━━ PAGE EXCERPT
Pelvic-Spinal Analysis After OnabotulinumtoxinA Injection of the Psoas—Age 13

A new pelvic-spinal complex analysis was conducted when L. was 13 years of age. The angles of pelvic incidence, pelvic tilt, sacral slope, and lumbar lordosis are shown in Figure 3B. The value of the pelvic incidence was similar (as expected since this is a constant parameter), however, the other values were significantly reduced, indicating that the lordosis and pelvic tilt were less exaggerated.

The vertical line from C7 to the sacral end plate passed through the middle of the sacral end plate. There was less discrepancy in spinal alignment type between the lumbar lordosis, sacral slope values, and pelvic incidence posttreatment; thus, spinal type was classified as close to type III.

Discussion and Conclusion

This case study demonstrated the value of pelvic-spinal analysis for the measurement of sagittal alignment and for the evaluation of the effects of treatment. In this case, the treatment involved onabotulinumtoxinA injection of the hip flexor muscles along with a soft lumbar brace. Pelvic-spinal analysis showed significant improvements in sagittal alignment posttreatment.

When carrying out pelvic-spinal analysis, it is important to radiograph the whole spine and pelvis from C2 to the proximal femur using a variety of software (eg, Optispine, Keops), with the patient in standing position. Pelvic angles (pelvic incidence, pelvic tilt, and sacral slope), type of lumbar lordosis (high or low, deep or shallow), and the position of a vertical line from C7 on the sacral end plate should be measured in order to fully characterize the pelvic-spinal balance.

The authors found only 1 study in the literature that used these parameters to compare the pelvic-spinal balance of children with cerebral palsy (hemiplegic and diplegic) with healthy children.[9] Similar to the results for L., they found that the pelvic incidence of the children with cerebral palsy was normal (46° vs 44.8° in healthy children), however, the pelvic positional parameters (pelvic tilt and sacral slope), spinal curvatures, and balance were significantly different compared to the healthy children. This suggests that the changes in spinal alignment that occur during adolescence in cerebral palsy are the result of impaired muscle tone and strength (eg, hypertonia of muscles above and below the pelvis, weakness in the posterior muscles), tendon and muscle contractures, and compensations of the skeletal system.
━━━━
▶ [PROBLEM TO SOLVE]:
What treatment did the case in the pelvic-spinal analysis excerpt involve?
━━ DATA TO EXAMINE
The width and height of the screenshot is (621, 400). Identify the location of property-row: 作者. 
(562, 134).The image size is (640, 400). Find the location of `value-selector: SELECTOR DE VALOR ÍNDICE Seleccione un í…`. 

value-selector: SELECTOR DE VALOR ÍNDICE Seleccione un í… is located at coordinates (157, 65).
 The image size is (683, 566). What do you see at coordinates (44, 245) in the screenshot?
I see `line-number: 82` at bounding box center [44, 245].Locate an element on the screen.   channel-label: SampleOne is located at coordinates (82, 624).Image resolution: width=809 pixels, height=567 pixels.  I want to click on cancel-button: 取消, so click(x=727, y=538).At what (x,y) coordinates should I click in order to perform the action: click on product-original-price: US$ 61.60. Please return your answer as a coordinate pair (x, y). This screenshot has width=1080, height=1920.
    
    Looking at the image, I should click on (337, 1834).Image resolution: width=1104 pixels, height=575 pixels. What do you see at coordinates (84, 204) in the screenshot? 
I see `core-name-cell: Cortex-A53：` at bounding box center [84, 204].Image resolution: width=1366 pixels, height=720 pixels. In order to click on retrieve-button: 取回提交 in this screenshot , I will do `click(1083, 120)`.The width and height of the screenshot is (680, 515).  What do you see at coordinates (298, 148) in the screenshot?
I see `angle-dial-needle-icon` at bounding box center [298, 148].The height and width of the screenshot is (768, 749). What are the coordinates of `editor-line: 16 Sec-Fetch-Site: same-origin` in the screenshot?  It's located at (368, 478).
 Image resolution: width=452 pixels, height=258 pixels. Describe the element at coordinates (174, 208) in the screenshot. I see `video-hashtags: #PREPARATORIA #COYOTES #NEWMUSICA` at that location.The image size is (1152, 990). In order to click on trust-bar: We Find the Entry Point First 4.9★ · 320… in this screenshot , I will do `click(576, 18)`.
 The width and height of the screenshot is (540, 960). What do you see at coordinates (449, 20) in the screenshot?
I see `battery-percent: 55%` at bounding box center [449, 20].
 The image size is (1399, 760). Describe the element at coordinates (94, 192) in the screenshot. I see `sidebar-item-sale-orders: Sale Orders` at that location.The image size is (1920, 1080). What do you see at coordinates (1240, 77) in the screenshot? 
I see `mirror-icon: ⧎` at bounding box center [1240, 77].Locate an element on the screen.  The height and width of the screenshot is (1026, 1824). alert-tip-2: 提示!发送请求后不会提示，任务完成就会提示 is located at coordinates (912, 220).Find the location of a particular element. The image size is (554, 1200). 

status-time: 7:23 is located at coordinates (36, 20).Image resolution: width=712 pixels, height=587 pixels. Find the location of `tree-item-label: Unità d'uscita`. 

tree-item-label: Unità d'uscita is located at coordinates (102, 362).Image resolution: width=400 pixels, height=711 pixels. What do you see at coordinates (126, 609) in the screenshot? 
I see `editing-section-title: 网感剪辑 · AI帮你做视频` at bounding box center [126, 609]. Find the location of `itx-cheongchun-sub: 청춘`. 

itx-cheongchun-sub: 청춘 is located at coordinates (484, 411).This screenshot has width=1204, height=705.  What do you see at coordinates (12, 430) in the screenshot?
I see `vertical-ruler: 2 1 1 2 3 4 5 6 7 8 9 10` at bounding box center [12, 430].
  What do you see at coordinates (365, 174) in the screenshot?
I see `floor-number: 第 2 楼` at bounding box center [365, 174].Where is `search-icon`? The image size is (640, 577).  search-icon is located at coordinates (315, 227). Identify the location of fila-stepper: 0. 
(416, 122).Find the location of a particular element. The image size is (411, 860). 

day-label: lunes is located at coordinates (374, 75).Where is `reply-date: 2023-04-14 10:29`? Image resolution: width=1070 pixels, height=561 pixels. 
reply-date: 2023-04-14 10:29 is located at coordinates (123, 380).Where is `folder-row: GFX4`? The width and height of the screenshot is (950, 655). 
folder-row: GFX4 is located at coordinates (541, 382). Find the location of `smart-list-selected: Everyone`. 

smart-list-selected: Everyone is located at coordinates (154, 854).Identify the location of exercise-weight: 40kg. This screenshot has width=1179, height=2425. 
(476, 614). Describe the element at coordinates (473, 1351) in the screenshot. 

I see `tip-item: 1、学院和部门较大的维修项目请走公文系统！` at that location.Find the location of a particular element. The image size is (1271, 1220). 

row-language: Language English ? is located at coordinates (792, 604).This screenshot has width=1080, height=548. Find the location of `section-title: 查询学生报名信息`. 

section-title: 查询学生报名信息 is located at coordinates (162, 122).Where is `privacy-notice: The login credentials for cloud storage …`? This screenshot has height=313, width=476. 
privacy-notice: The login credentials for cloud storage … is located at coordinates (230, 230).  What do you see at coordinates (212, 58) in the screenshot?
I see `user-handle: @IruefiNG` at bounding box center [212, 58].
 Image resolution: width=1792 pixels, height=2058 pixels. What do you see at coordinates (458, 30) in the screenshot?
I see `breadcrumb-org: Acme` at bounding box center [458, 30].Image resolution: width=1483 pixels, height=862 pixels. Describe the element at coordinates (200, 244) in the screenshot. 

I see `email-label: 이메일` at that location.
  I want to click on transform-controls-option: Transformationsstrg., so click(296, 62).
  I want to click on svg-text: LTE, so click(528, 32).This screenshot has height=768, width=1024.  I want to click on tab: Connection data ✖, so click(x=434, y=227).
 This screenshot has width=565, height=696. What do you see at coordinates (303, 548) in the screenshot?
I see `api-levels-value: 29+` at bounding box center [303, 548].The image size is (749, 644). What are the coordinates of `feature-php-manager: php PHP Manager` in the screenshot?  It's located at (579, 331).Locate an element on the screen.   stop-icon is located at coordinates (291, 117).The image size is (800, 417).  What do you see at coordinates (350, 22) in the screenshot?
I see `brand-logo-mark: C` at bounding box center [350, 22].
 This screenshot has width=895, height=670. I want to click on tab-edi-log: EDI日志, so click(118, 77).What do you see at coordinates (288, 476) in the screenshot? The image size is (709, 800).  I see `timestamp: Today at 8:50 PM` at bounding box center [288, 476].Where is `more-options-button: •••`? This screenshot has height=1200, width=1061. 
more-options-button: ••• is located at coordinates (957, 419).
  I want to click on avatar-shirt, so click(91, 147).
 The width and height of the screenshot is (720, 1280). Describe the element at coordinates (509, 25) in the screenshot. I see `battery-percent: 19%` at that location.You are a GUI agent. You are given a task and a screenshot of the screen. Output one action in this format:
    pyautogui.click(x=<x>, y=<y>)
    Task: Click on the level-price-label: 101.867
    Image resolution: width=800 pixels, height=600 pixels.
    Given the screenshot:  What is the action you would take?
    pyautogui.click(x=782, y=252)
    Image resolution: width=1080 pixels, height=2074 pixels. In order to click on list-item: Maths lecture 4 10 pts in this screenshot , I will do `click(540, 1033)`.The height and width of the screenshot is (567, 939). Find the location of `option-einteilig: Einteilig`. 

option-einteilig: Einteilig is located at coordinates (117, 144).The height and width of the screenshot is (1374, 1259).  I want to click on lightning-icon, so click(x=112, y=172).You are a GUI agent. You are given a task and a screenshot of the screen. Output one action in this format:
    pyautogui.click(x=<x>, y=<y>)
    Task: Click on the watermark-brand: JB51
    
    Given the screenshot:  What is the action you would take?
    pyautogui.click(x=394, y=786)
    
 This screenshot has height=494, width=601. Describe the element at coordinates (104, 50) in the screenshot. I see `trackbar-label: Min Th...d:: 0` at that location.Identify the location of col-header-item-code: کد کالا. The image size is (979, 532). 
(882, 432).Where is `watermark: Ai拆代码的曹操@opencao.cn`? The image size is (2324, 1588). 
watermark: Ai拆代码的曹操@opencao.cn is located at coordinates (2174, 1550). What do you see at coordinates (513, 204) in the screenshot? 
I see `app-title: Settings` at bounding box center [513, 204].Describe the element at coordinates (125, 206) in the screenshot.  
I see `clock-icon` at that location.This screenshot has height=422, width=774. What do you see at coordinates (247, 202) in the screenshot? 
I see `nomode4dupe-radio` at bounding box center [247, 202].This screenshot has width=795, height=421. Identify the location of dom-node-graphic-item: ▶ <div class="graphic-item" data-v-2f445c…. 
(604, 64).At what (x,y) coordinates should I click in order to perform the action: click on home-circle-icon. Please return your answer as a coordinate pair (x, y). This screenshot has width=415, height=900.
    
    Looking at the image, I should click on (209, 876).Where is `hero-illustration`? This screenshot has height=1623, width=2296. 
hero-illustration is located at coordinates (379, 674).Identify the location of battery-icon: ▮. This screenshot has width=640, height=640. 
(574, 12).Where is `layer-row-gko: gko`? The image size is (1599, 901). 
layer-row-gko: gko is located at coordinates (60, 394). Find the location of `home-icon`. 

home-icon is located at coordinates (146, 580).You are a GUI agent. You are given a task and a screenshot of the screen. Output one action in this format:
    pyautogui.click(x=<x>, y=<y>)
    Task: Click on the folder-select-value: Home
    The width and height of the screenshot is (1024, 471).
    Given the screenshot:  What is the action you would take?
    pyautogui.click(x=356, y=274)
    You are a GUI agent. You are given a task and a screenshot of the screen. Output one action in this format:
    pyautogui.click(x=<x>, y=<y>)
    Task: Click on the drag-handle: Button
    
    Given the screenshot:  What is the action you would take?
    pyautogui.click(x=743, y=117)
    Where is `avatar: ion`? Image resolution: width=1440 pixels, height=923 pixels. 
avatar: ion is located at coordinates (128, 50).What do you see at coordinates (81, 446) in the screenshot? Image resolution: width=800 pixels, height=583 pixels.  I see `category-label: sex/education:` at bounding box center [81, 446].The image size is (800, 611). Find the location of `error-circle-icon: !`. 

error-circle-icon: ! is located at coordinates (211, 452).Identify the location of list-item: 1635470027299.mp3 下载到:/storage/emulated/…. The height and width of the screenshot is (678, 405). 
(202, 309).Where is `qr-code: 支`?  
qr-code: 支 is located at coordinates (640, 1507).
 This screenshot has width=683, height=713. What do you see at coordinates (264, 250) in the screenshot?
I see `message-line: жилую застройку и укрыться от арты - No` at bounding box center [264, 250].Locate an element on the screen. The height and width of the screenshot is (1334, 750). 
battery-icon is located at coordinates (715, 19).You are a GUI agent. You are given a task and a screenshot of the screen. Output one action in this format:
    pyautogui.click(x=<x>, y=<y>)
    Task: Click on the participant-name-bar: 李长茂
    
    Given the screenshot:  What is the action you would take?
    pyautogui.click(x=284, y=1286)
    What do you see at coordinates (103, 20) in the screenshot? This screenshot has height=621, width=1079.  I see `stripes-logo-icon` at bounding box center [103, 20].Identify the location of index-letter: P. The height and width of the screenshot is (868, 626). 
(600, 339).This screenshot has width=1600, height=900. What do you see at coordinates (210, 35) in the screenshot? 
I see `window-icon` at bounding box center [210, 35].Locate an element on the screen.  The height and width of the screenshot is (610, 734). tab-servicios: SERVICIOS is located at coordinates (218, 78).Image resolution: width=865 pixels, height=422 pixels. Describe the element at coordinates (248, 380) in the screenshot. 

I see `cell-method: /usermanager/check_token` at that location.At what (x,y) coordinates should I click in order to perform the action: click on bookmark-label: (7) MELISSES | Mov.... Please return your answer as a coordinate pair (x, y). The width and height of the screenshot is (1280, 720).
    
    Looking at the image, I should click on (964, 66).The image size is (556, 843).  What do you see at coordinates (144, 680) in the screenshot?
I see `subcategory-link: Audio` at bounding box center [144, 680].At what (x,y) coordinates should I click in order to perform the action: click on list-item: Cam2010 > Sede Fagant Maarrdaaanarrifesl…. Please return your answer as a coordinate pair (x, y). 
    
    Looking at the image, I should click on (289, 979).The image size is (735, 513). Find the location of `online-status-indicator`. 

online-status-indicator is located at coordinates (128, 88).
━━━━
▶ [YOUR SOLUTION]:
OnabotulinumtoxinA injection of the hip flexor muscles along with a soft lumbar brace.